Introduction
All modern applications consume tons of data. They also generate a considerable amount of data. We need to plan out and build the Data Architecture very carefully. Data is crucial as it provides a lot of insights and information. You must deal with the data in the right way so that you benefit the most from it. A modern application can be a web application, or a desktop application, or a mobile application, or an IoT application or a chatbot. The list is long. All these different types of applications consume and generate data in a different format. We should plan out the right strategy to store these data depending upon how we are planning to consume the data.
In this article, let us discuss the following mechanisms to store data and the factors influencing our decision.
- Database
- Data Warehouse
- Data Lake
Database
A database helps you store a finite amount of data. You can have a single application or multiple applications in your enterprise portfolio, storing the data in a database. You may plan to store historic data in the database, but you have a limitation here. You cannot keep ingesting data for years and retaining the historical data as it would take a toll on the performance of your application. The database is usually designed to store a single format of data. You can either store relational data or document data or graph data or any other type of data. A database is usually tightly coupled with the format of data you store though there are some exceptions here.
Data Warehouse
A Data Warehouse can deal with multiple formats of data. It can store massive amount of data. It is best suited to retain historical data for ages. From the historical data, you can get a good amount of insights and use the insights to make crucial business decisions. The Data Warehouse works on the principle of Extract-Transform-Load (ETL) while dealing with the data. Multiple applications can generate data in multiple formats. All these different forms of data get extracted first, then get transformed into a structured format that the Data Warehouse can understand and then the structured data gets loaded to the Data Warehouse. Multiple applications can interact and run analytics on the structured data stored in the Data Warehouse.
However the challenge with Data Warehouse is that it can scale vertically only. Due to the relational nature of data, there exists a strong dependency among the data and many times it poses a challenge to scale the data horizontally.
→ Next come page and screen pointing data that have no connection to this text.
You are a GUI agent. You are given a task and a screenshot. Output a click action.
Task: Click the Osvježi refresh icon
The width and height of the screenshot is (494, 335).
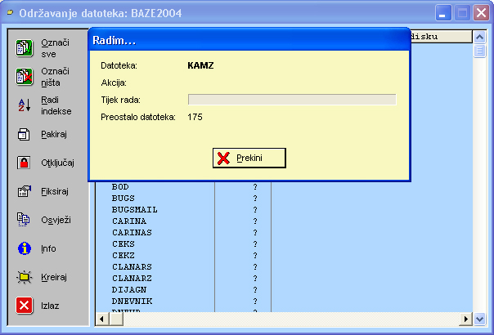pyautogui.click(x=25, y=220)
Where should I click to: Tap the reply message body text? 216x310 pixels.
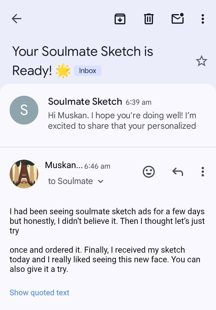click(107, 240)
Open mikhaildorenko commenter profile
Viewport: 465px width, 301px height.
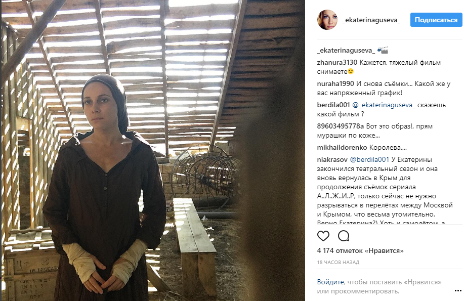pyautogui.click(x=342, y=147)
We cannot distributed the data across multiple servers if the data is structured. Though you cannot scale the data horizontally but replicate the data across servers. Data Warehouse can deal with multiple formats of data but can only store a particular format or structure of data.
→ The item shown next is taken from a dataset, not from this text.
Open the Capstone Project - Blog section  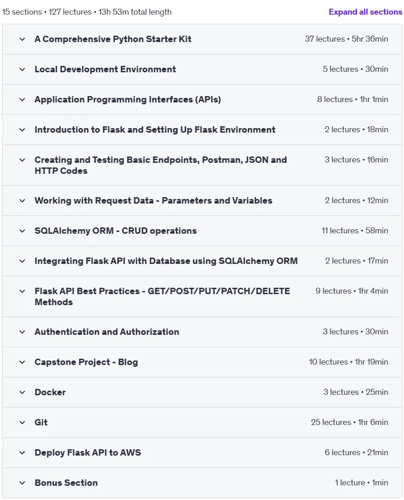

Modern day applications generate data in a wide variety of formats. We need a data store that can keep all these format of data as-is. Also the data store should scale horizontally so as to deal with the huge amount of data. Data Warehouse can have a limit on dealing with the size of data like Database. However, the Data Warehouse can store massive amounts of data as compared to the Database.
Data Lake
A Data Lake can deal with and store multiple formats of data. It addresses all the short falls of the Database and Data Warehouse. It can scale horizontally and can store much more data that neither a Data Warehouse nor a Database can store. It works on the principle of Extract-Load-Transform (ELT). Different formats and a variety of data are extracted from multiple sources and then these data are loaded or stored in the Data Lake. As per the need, the data is read from the Data Lake and transformed. Once the data is transformed into a structured format, it is either consumed by an application or loaded back into the Data Lake. Based on the requirements, data is retrieved from the Data Lake and used. The Data Lake can store any format of data and quantity of data. There are no restrictions to it. The data in the Data Lake can grow as much as needed and can retain a huge amount of historical data.
Conclusion
To sum up, if you are dealing with a finite amount of data, then you should choose a Database. If you need to deal with historical data or run analytics on top of your huge amount of data then you should go for Data Warehouse. And, if you need to store multiple kinds of data and then transform and consume the data later, you can go for Data Lake. Data Lake is best suited for IOT based and Machine Learning applications and it can scale horizontally and store huge amounts of data as compared to a Data Warehouse.